> _Work request_
Write out the listing below exactly, and omit any images you find in it.

> _Source information_
=== Section Start ===

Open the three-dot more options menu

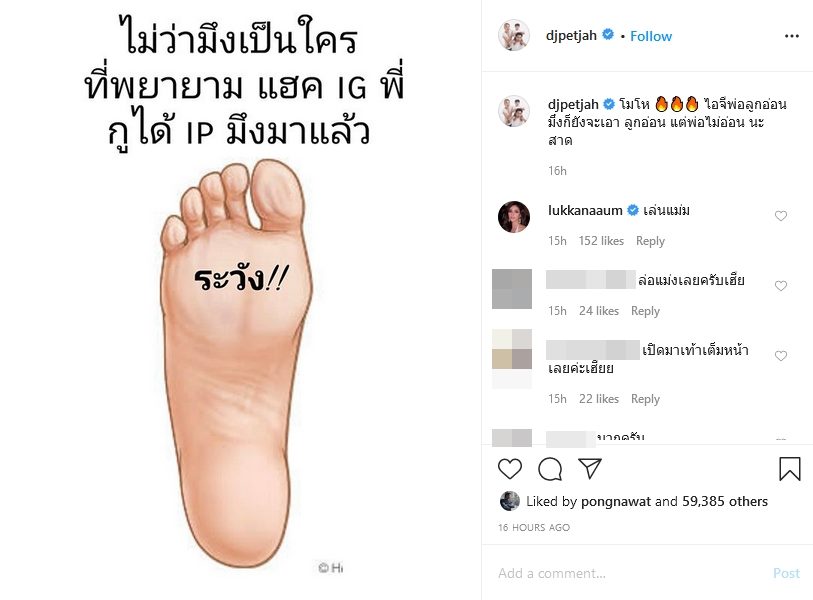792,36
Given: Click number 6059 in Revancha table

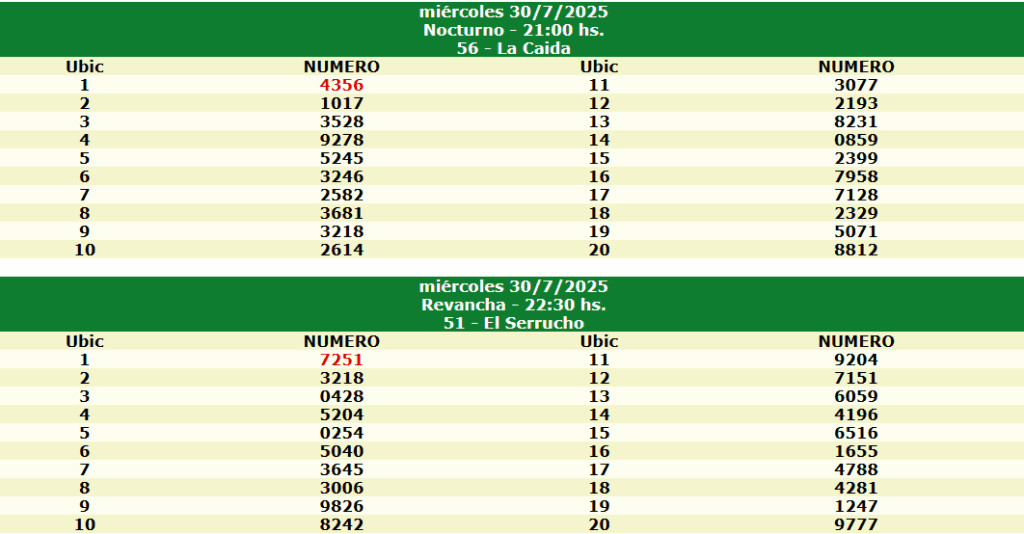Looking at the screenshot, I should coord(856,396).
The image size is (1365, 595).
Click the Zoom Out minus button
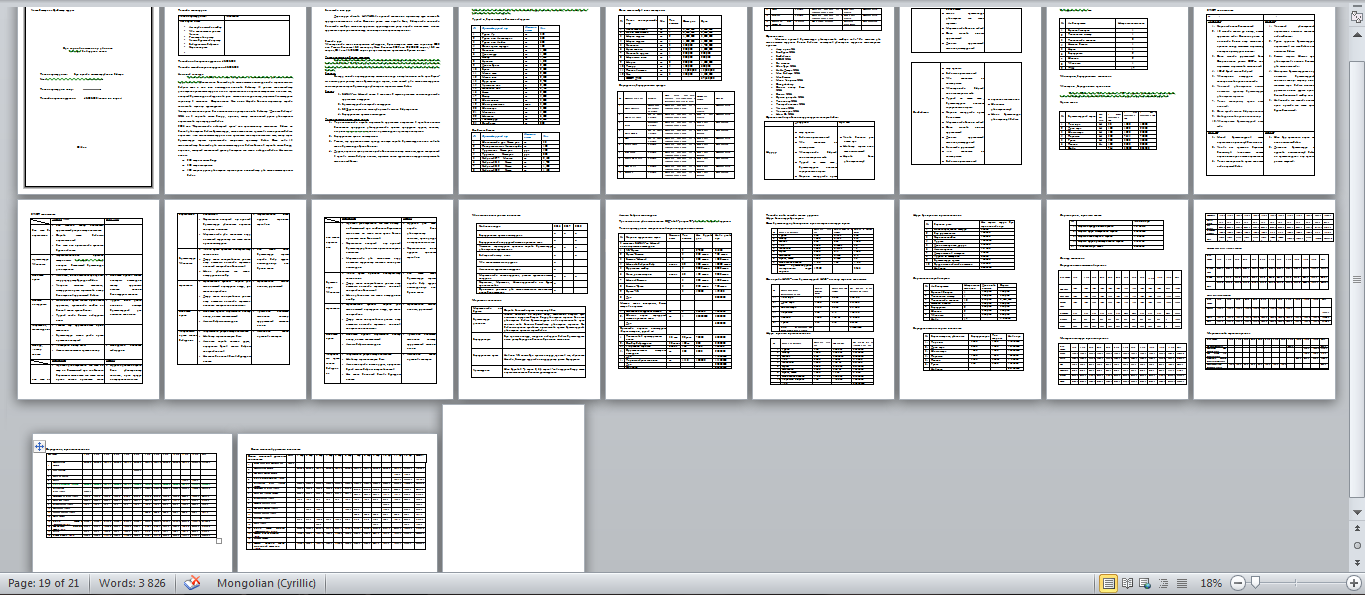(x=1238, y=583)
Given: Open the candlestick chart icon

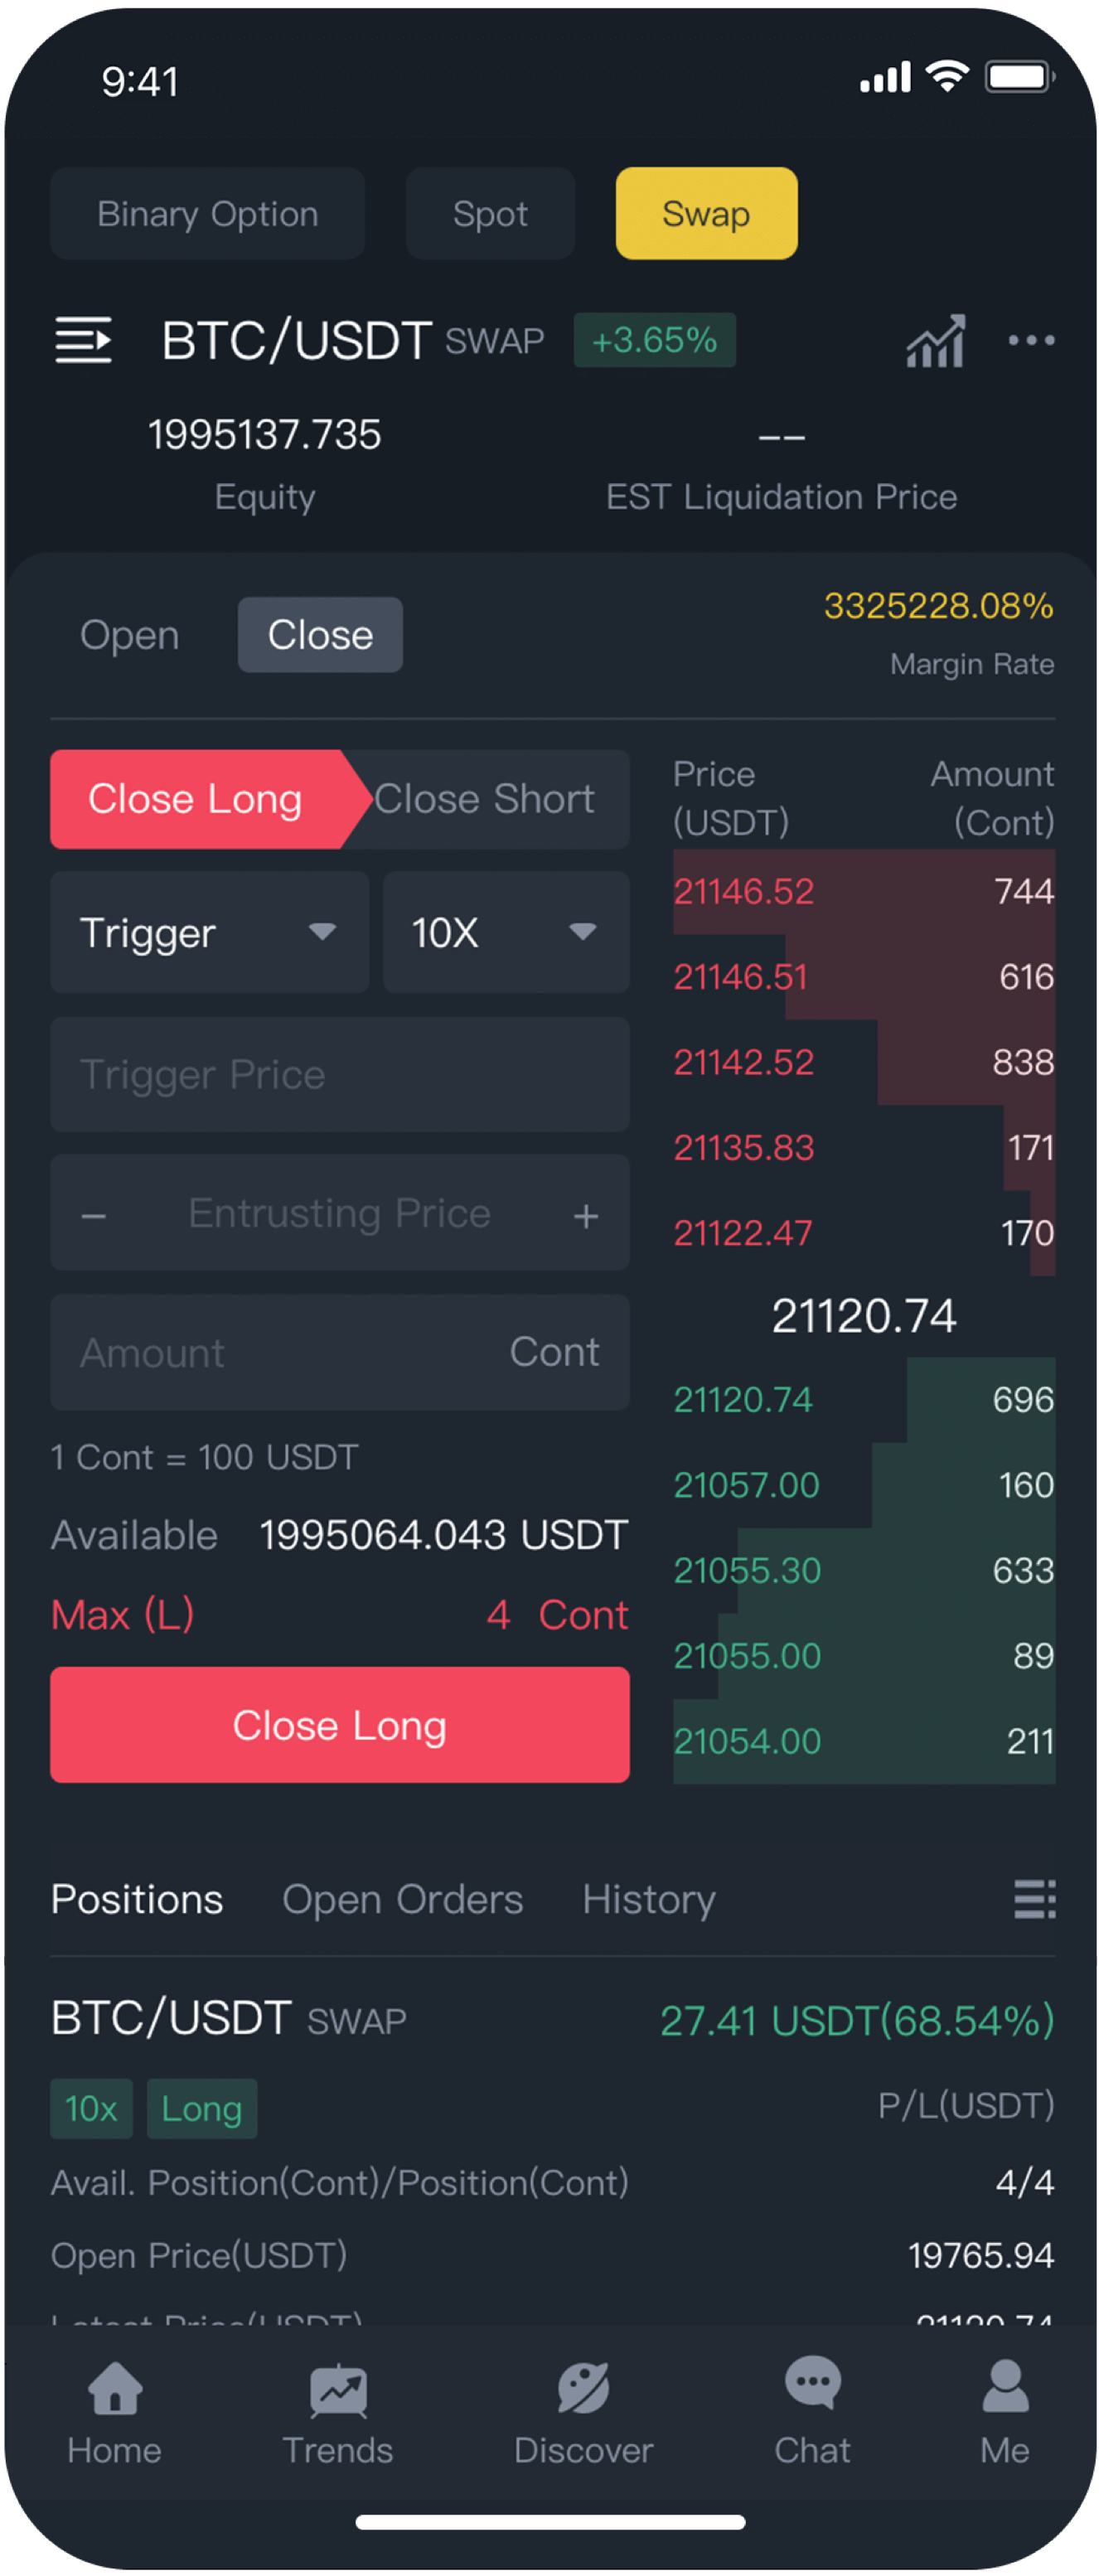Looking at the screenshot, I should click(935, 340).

=== Section End ===

> _Output of the task_
Open the three-dot more options menu

792,36
Given: Click number 6059 in Revancha table

Looking at the screenshot, I should coord(856,396).
The image size is (1365, 595).
Click the Zoom Out minus button
(x=1238, y=583)
Given: Open the candlestick chart icon

Looking at the screenshot, I should click(935, 340).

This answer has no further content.